The area is rich in history. The Sioux massacred white settlers and the whites massacred the Sioux. That may have been after the Civil War, but some Black Earth locals keep the rage fresh, as they do toward blacks and Japanese. The last is particularly sensitive because Kyoko, whose family was vaporized by the Nagasaki A-bomb, is married to an Indian, a former Marine, who farms his family's land.

Jimmy Quinn was the biggest landowner in Black Earth County, a bully, a drinker, and, as we gradually learn, a serial pedophile. Few citizens are sorry he's dead. Indeed Sheriff Brody himself attempts to make Quinn's death look like an accident. But it wasn't.

I've just begun to hint at the novel's complexities, which involve the Quinn family, Brody and his family and his history, Angie Madison who is attracted to Brody and her son and her history, a middle-age lawyer, the newspaper editor, the town drunk, and the Creasy clan of reprobates. 

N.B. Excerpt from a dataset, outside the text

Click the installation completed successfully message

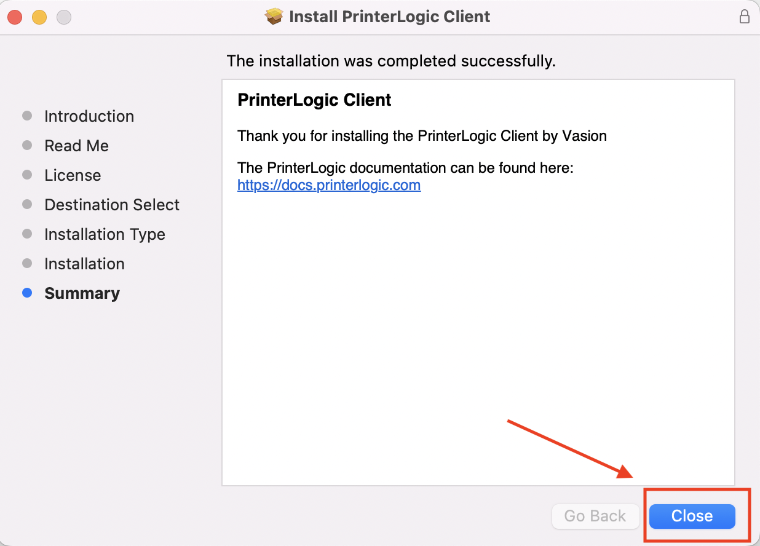point(391,61)
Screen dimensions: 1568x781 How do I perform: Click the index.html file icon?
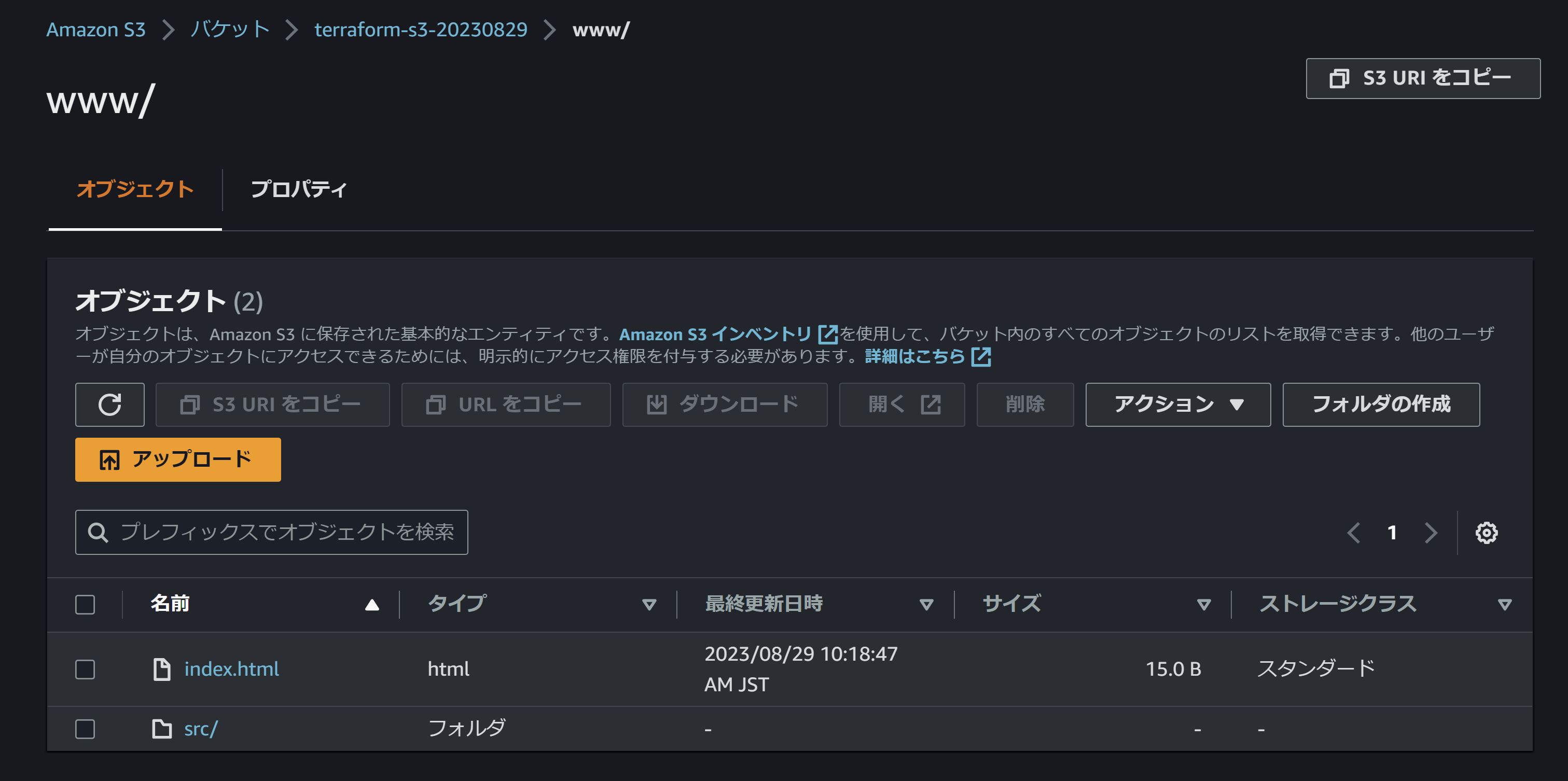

But for all the characters, for all the complexities, for all the individual stories, for all the shifts in point of view Krueger is able to keep the action moving clearly as surely as the Alabaster flows. He is able to evoke the natural world. From the Prologue: "On quiet nights when the moon is full or nearly so and the surface of the Alabaster is mirror smooth and glows pure white in the dark bottomland, to stand on a hillside and look down at this river is to fall in love."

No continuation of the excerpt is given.